A Tale of Three Cloths
08 Jul 2023

My mom is very creative. I could take pages explaining all the fun activities she does with her fifth- and sixth-grade History classes, like mummifying hot dogs, reenacting Civil War Battles, and laying on the floor to draw masterpieces on the underside of their desks like Michelangelo with the Sistine Chapel.

When I was in college, my mom had the brilliant idea to quilt me a cloth as a cover for my violin inside the case, in place of the cloth the case originally came with. She told me it was probably the only time in her life she’d do any quilting for me by hand. (Smart choice, as the cloth was about 9 by 27 inches, as opposed to the size of a full quilt!) I was extremely grateful and treasured that gift. I was proud to show it off to people who asked about it. The quilted cloth included pieces that were a dull red, to match the case interior.

When my violin was stolen ten years later, inside its case (see "Theft and Other Lessons"), I was devastated at losing all the sentimental things, including that cloth! When the insurance wouldn’t cover the theft, a replacement violin was partially paid for by an anonymous family member, for which I am beyond appreciative. The interior of this violin's case was forest green.
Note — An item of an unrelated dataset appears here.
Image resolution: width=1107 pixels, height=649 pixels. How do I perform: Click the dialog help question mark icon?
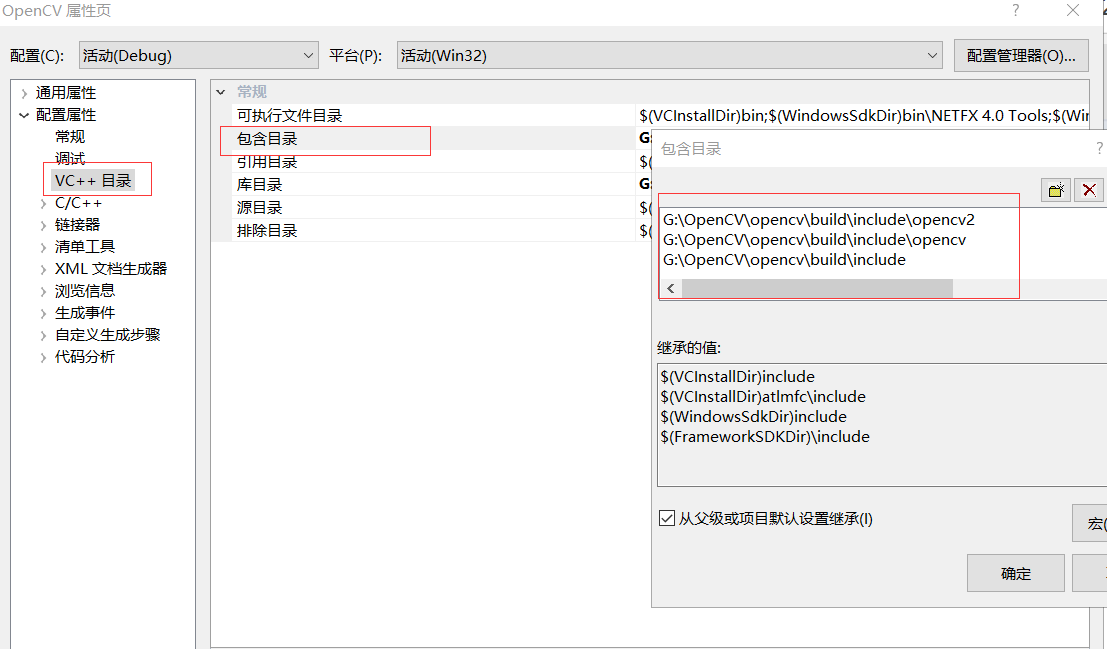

My mom very kindly decided to quilt me a new cloth to go with the new violin and case.

Fast-forward to a couple of years ago: I bought a second violin that I eventually decided to sell, as it wasn’t being used enough to warrant the purchase. It was to be sold along with the green-interior case. But what to do about the cloth?? I wasn’t willing to give up my final quilted handmade cloth from my mother, which had double the sentimental value to me, given what happened to the cloth’s predecessor. But the case needed an interior cover of some kind.

I had three options:

  1. Find the original green cloth that had come with the case. I thought I had kept it, but who knew at the bottom of which box in the garage attic space it was buried in.
  2. Bring my case in person to a designated dealer for Bobelock (the company that made it), at least an hour’s drive away, so they could order a replacement cloth and mail it to me.
  3. Buy some satin and velvet and sew my own replacement cloth.

I’m not very domestic! But I have been ever-so-slowly broadening my horizons in regard to sewing very simple projects. For example, I doubt I’ll ever get into sewing clothes, and making my kids aprons from a pattern felt way out of my league, but I can handle making pillowcases.

I decided to go with Option 3. I think my cloth turned out pretty well! And this way, I can feel good about carrying on my mom’s tradition for the next owner of the violin. I am able to pass on a little of my own creativity--a reflection of myself, if you will--to the next lucky player of the instrument. I'm grateful that my mom left me such a legacy of ingenuity and commitment.

Pictured are my mom’s masterpiece (left), and my sewing attempt (right). I promise the cloth is green, not blue, as the lighting seems to suggest!